文書の抜粋

総務省は3月10日、厚生労働省に対して、条例により自宅買換えの際に介護保険料の減免措置を講じることができることを保険者(市町村)に周知するようあっせんした。
国民健康保険制度や後期高齢者医療制度では、自宅を売却した際に3,000万円の特別控除が適用される総所得金額等を基に保険料が算定されている。
一方、介護保険料は、合計所得金額を基に算定されており、自宅買換えの際に売却代金がほとんど手元に残らない場合や持ち出しになる場合であっても、その売却代金が所得に計上されて、保険料が以前よりも高額になることがある。
しかし、介護保険料算定に総所得金額等を用いると、自宅買換えのみならず、特別控除が適用されるすべての人の保険料が減収し、減収分が被保険者の保険料に転嫁されることから、介護保険料の算定に総所得金額等を用いるのは適切でないという見解に至った。

データセット内容
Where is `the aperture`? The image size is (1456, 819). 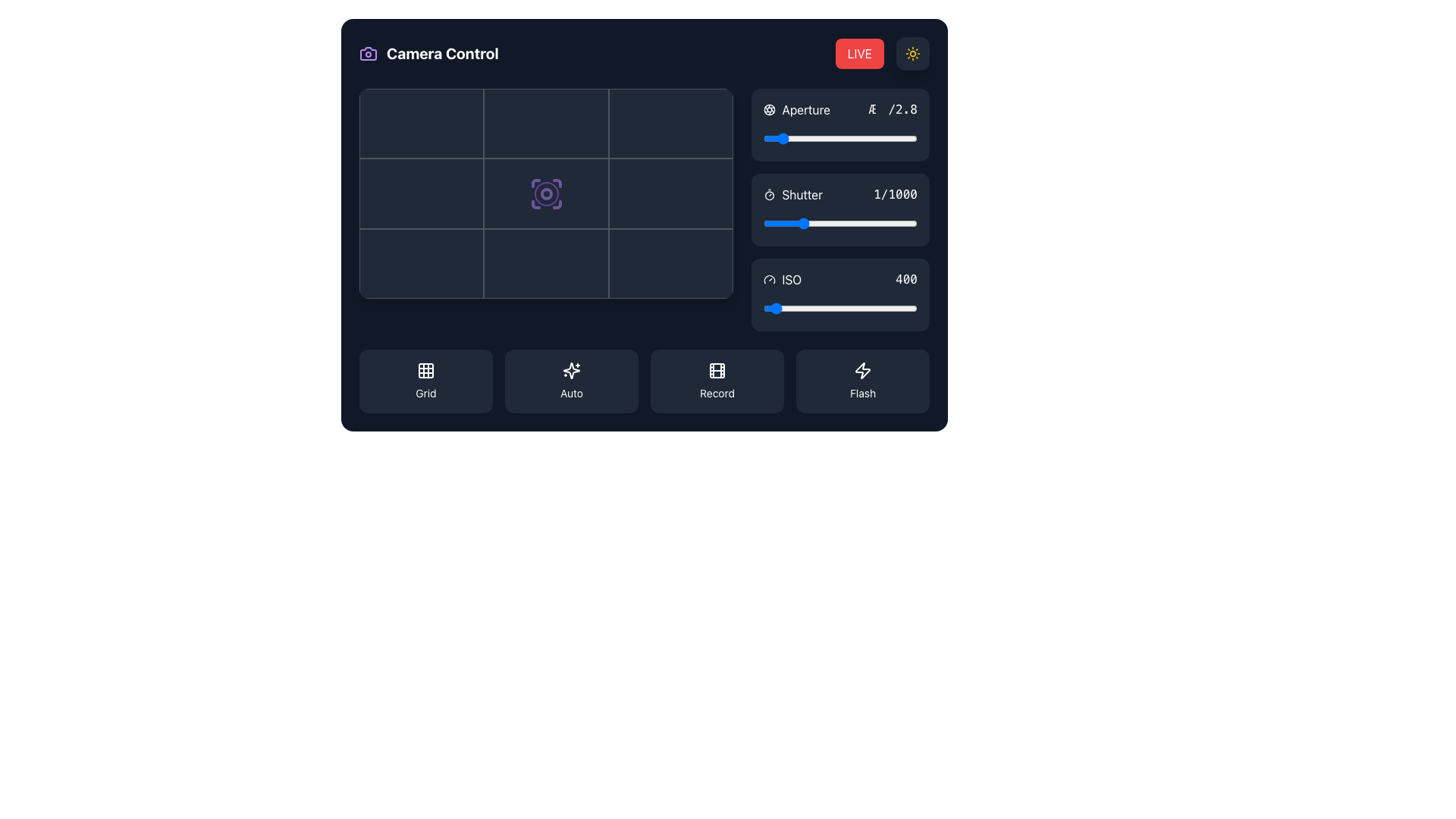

課題の進め方
自宅買換えと介護保険料についての文書を、最後の文の後から書き進めてください。

記述解答
ただし、市町村は条例で定めるところにより、特別の理由がある者に対し、介護保険料を減免または徴収を猶予することができる。総務省の調べでは、実際に、条例により自宅買換えの際等に保険料の減免措置を講じている市町村もあった。
そこで総務省は、有識者や保険者の意見をふまえ、保険者における保険料の減免が介護保険財政に影響を与え得ることを明確にしたうえで、市町村に対し、条例により自宅買換えの際等に保険料の減免措置を講ずることができることを周知する必要があるとして、厚生労働省に検討を促した。